** THE TASK **
Your answer should be the full data, transcribed exactly, with no pictures in it.

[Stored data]
▬▬▬▬▬▬▬▬▬▬
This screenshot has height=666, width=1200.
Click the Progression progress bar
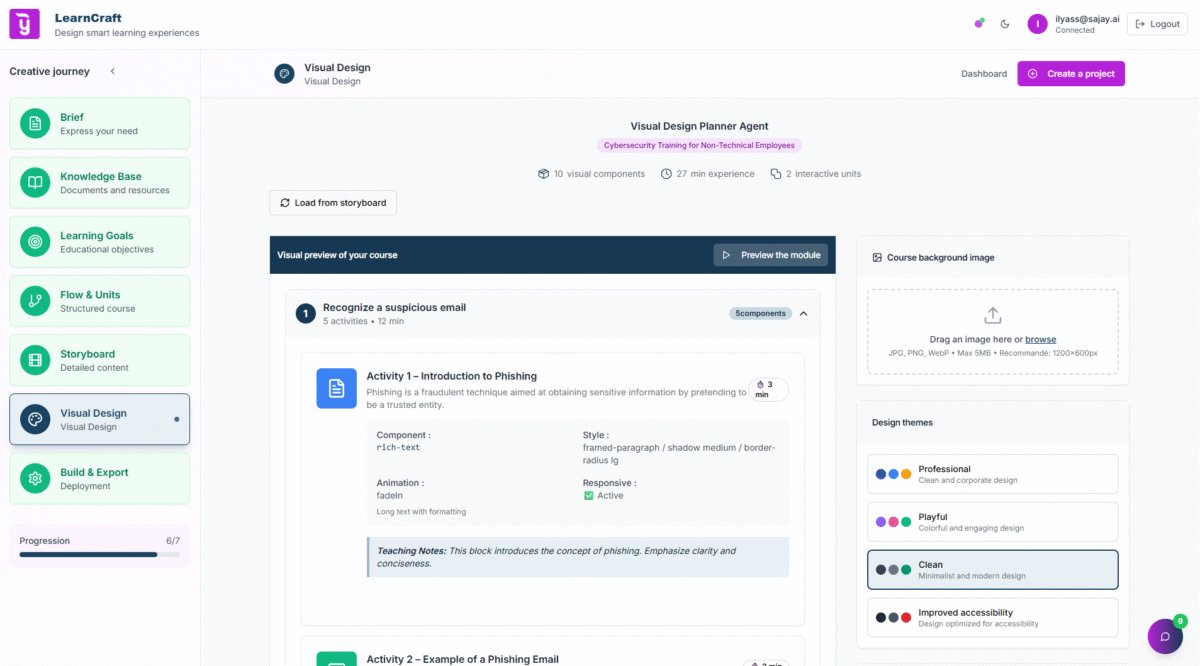point(99,554)
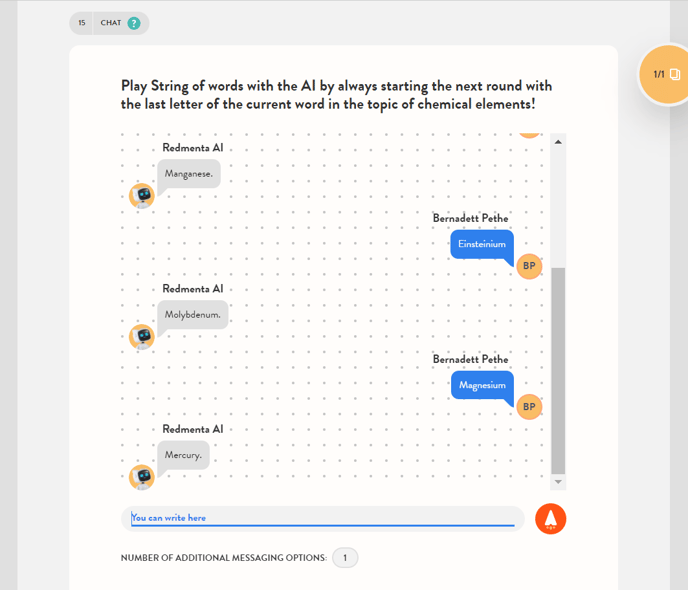688x590 pixels.
Task: Click the Molybdenum reply bubble
Action: coord(192,314)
▬▬▬▬▬▬▬▬▬▬
** COMPLETED EXERCISE **
This screenshot has height=666, width=1200.
Click the Progression progress bar
point(99,554)
688x590 pixels.
Task: Click the Molybdenum reply bubble
Action: coord(192,314)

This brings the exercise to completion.